Set exercise = Can you copy the records below word for word, starting at the line that contains "This screenshot has width=772, height=600." and stopping after the line that contains "Action: pos(386,303)"?

--- begin Records shown ---

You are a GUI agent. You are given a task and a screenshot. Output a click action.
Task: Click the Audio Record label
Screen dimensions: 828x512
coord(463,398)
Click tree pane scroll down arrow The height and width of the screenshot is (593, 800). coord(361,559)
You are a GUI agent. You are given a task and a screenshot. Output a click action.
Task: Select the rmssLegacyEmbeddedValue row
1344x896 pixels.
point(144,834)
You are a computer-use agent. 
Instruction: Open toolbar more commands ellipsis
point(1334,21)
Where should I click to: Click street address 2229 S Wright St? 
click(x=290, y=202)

--- end Records shown ---
--- begin Records shown ---

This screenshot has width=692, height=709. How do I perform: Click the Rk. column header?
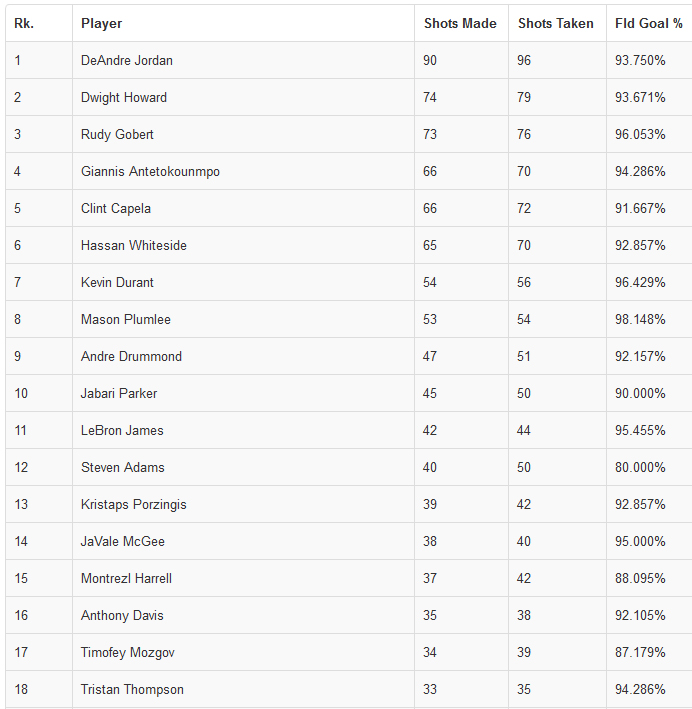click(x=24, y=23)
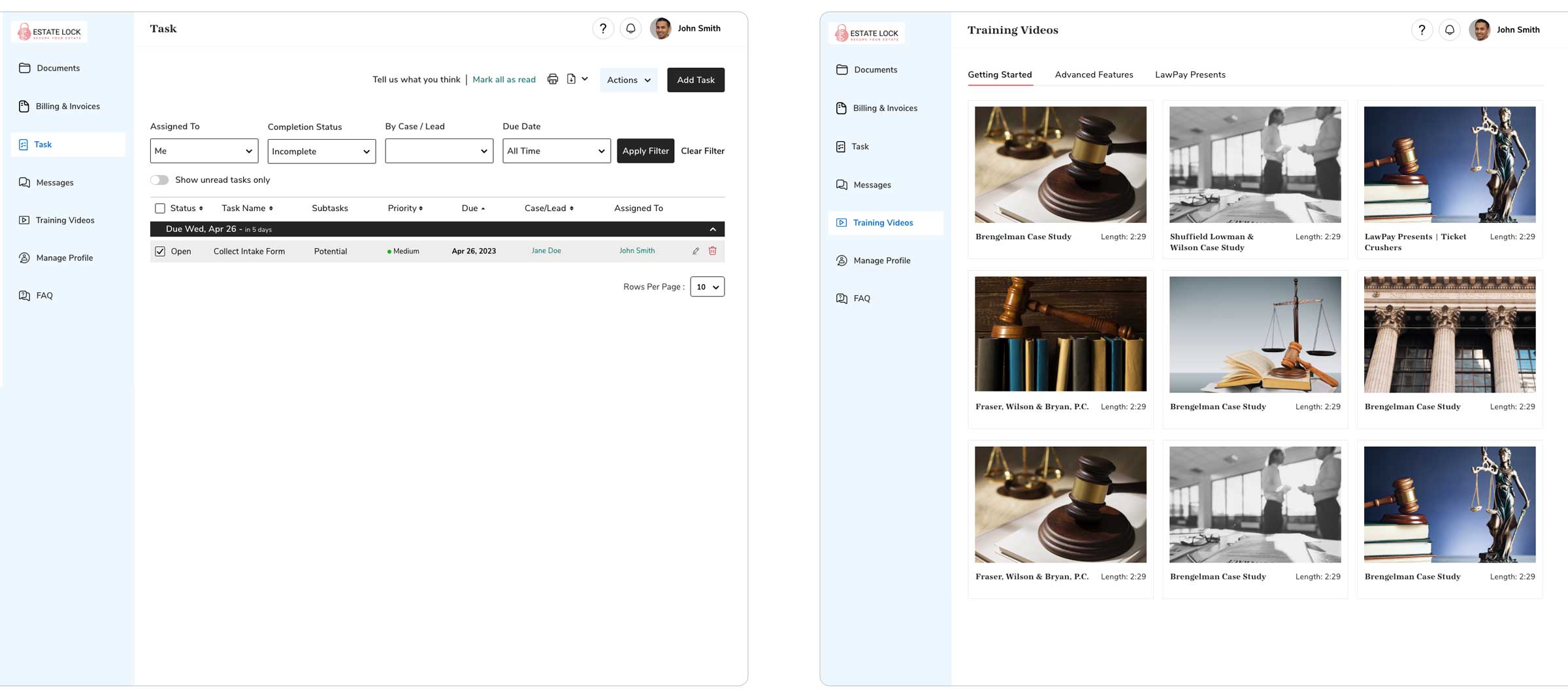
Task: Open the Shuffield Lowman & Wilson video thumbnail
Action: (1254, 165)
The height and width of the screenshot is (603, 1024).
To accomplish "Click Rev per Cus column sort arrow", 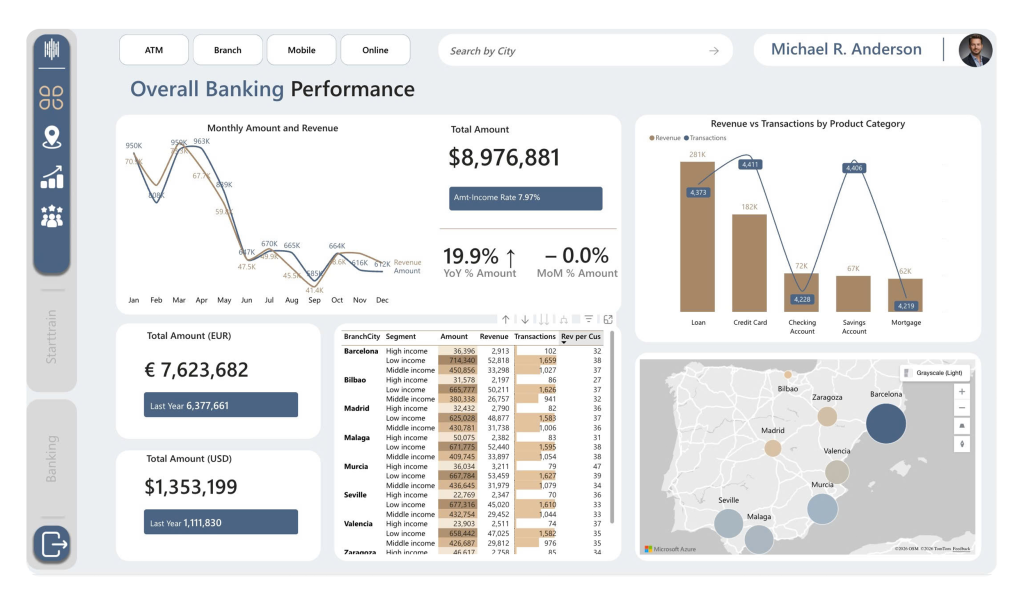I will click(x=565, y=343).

--- end Records shown ---
--- begin Records shown ---

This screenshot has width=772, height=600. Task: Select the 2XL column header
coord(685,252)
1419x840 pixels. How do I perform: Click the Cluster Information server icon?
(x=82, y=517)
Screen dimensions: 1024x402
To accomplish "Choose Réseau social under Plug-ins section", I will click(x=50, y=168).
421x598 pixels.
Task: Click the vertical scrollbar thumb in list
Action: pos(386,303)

--- end Records shown ---

Exercise answer =
This screenshot has width=772, height=600. Task: Select the 2XL column header
coord(685,252)
1419x840 pixels. How do I perform: Click the Cluster Information server icon?
(x=82, y=517)
Screen dimensions: 1024x402
To accomplish "Choose Réseau social under Plug-ins section", I will click(x=50, y=168).
421x598 pixels.
Task: Click the vertical scrollbar thumb in list
Action: pos(386,303)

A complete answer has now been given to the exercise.